The trauma team decided they would not leave their patients.

Instead, they barricaded themselves inside the trauma bay using heavy X-ray machines.

“We did use the x-ray machines, which are hundreds and hundreds of pounds, to block the doors, so that no one could try and come into the trauma bay,” Dr. Cheatham said. “The problem was we then realized well, now we’re trapped in here.”

Still, they kept working.

At one point, Dr. Cheatham moved the barricade aside and walked back into the hallway because more patients needed help.

“We had patients that were dying out there,” he said. “What is going to kill this patient in the next two minutes?”

Dr. Ibrahim says the pace of the night left little room to process what was happening.

“You’re such in that mindset,” he said. “There’s just a mindset of taking care of the next patient, next patient, next patient. None of the gravity of it really hits any of us until much, much later.”

The surgeons also say another group of workers deserves recognition: the environmental services staff who cleaned the trauma bay between waves of patients.

“The environmental service people cleaned the room up in a rapid fashion so that we can have the next patient there,” Dr. Ibrahim said.

“These are people without medical training,” he added. “They’re not used to some of the things that we have to see - and yet they’re in there seeing that. They’re not trained for that. They’re seeing some of these horrific images - and they’re just putting their heads down and going to work.”
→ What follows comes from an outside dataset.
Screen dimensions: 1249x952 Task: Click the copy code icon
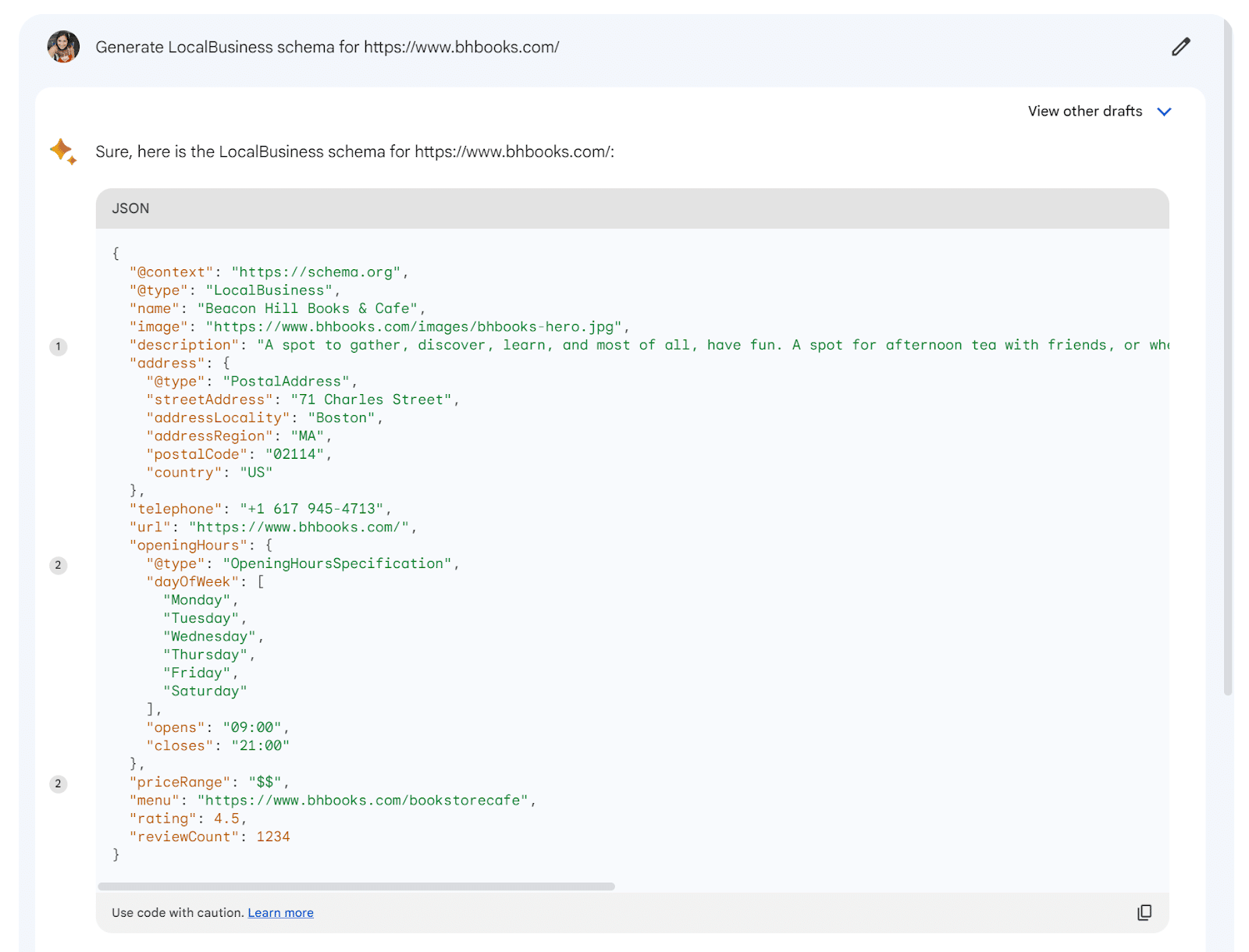(1144, 912)
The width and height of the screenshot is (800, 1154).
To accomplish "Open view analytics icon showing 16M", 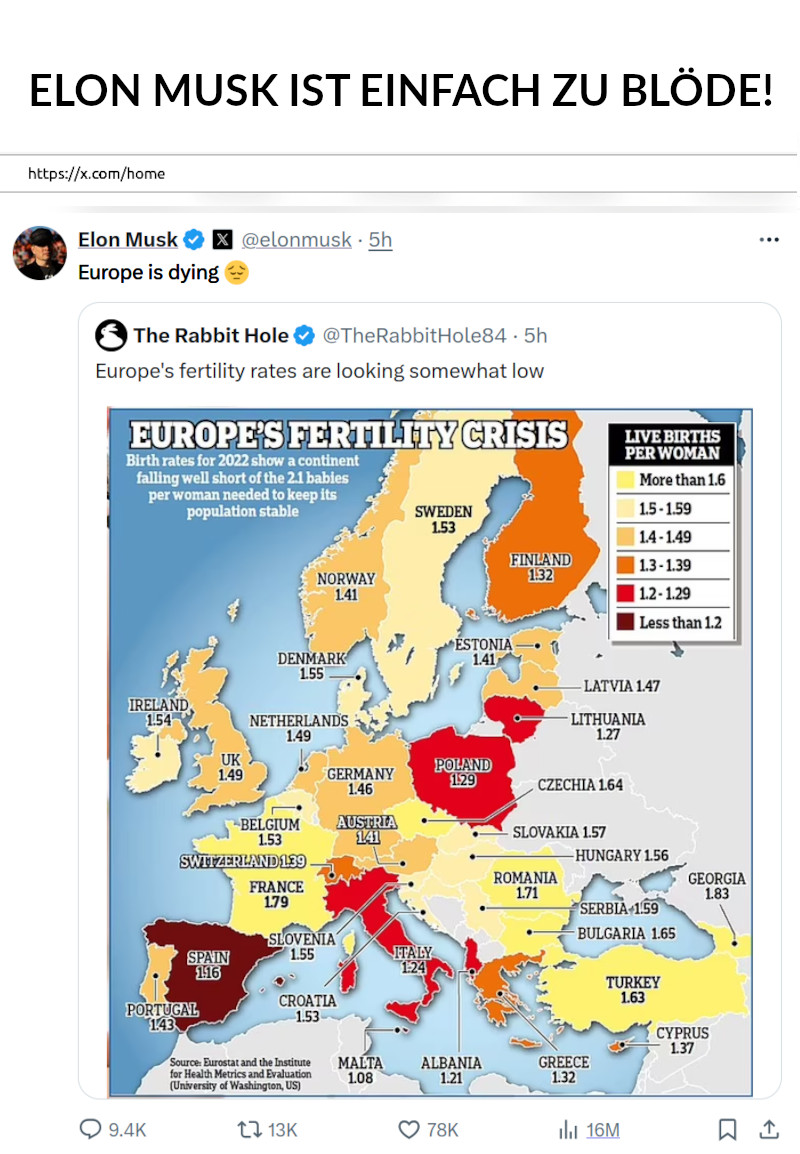I will pyautogui.click(x=567, y=1129).
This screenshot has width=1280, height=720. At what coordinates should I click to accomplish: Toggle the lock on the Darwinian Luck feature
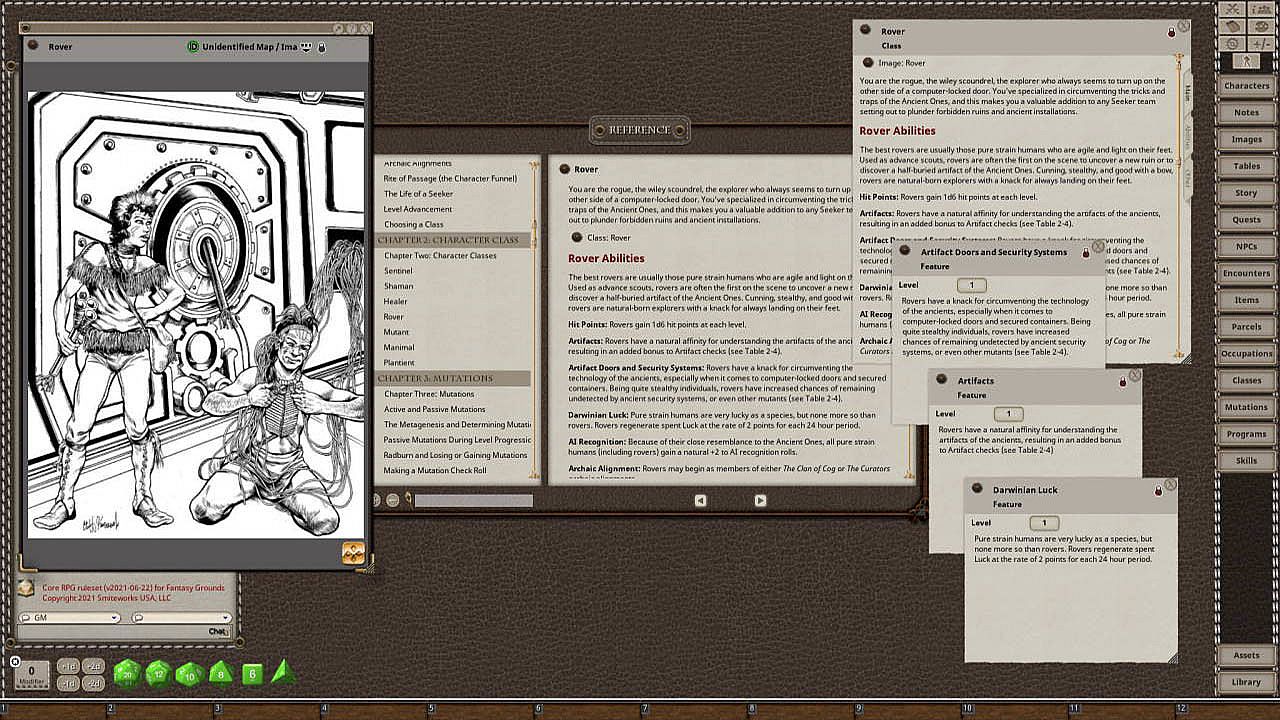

Cheatham says it took more than 48 hours before he could finally stop and think about everything that had happened.

“I think the moment that I could actually sit down and start thinking was actually late that Sunday night,” he said. “We had just been going nonstop since two in the morning, and my wife brought me dinner. The two of us just sat in my car in the parking garage while I ate. And I was able to share with her what all had happened.”

Even now, a decade later, Dr. Ibrahim says one question still lingers.

“You know, everybody asks the why,” he said. “Even us that work in the ER, we see it every day and we know there’s no answer to that question. We know it just is the way it is. But still, with those kind of situations, you can’t help but ask why. And then why am I so blessed and why am I so lucky.”